What needs to be done: Leave out the pictures, and quote exactly the lines running from the one with "Open RAM Block" through the last line of the entries below.

Dataset records:
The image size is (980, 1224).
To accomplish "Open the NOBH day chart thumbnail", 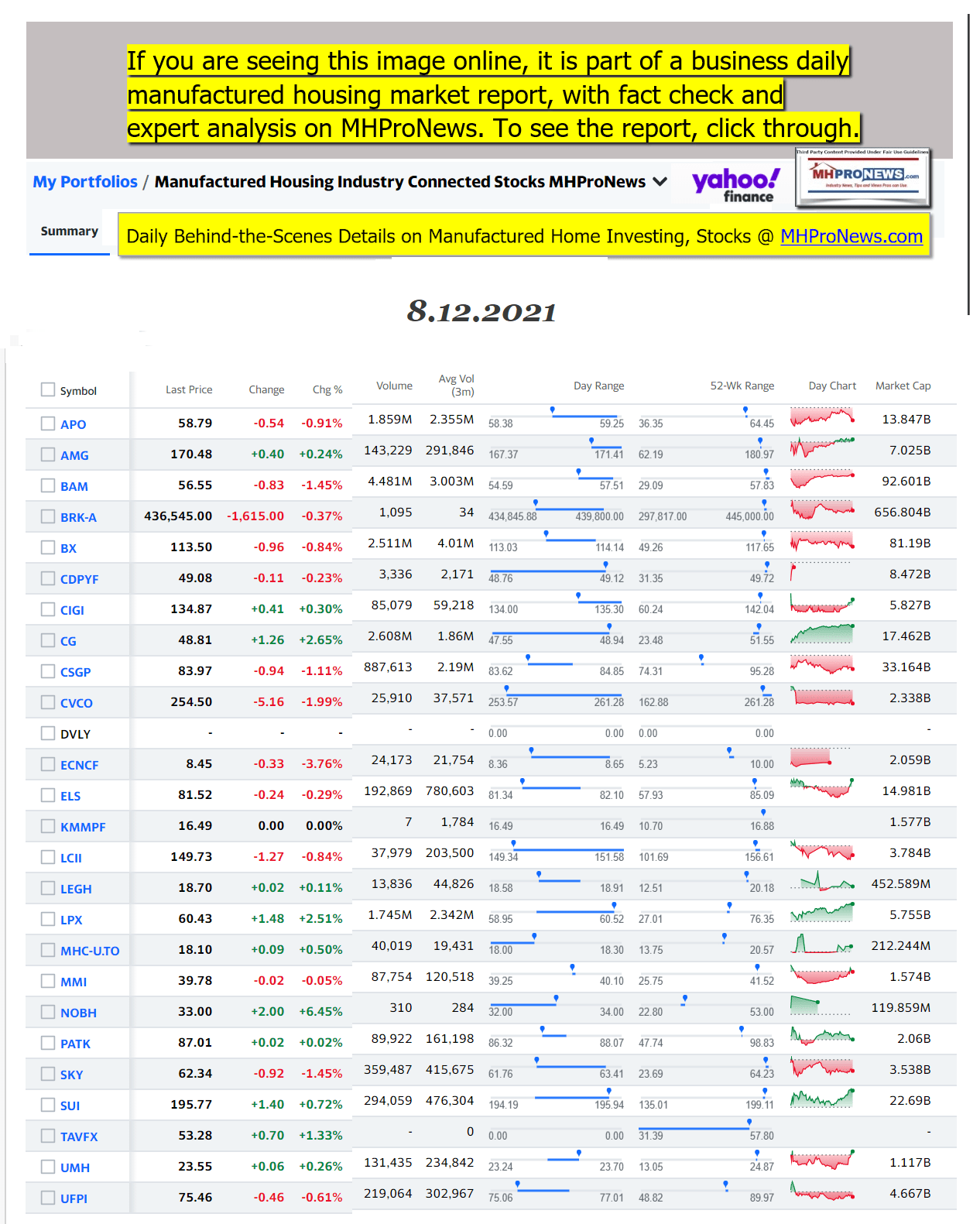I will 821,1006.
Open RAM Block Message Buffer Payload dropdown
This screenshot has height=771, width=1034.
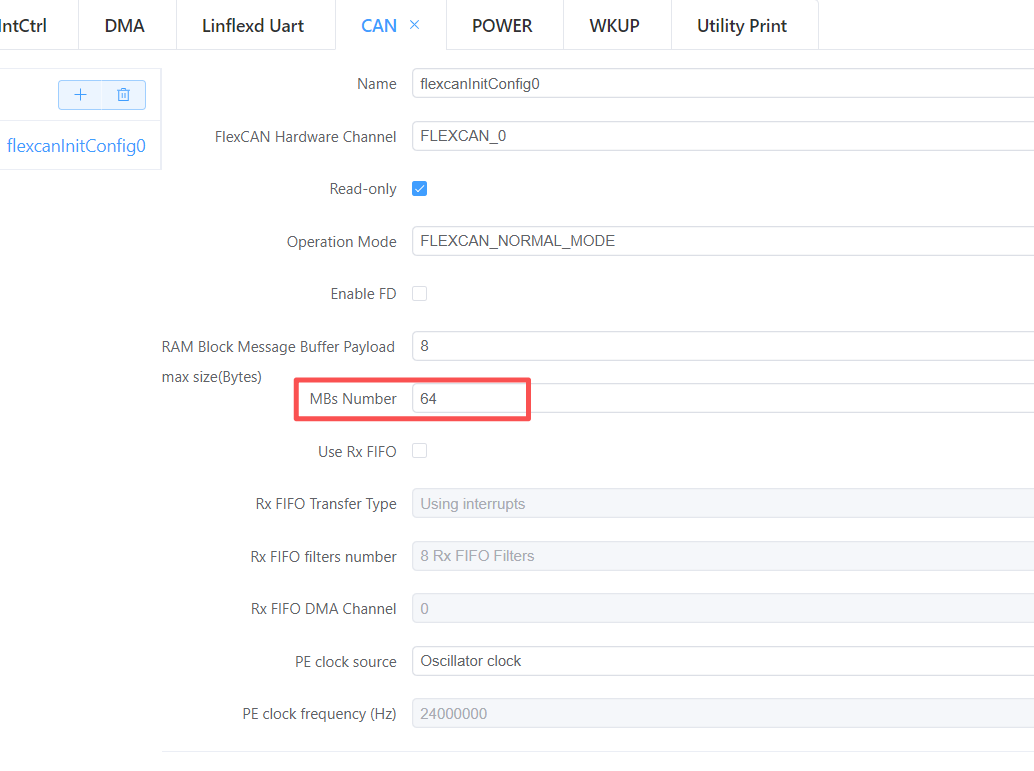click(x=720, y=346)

Exercise response:
Open RAM Block Message Buffer Payload dropdown
This screenshot has height=771, width=1034.
click(x=720, y=346)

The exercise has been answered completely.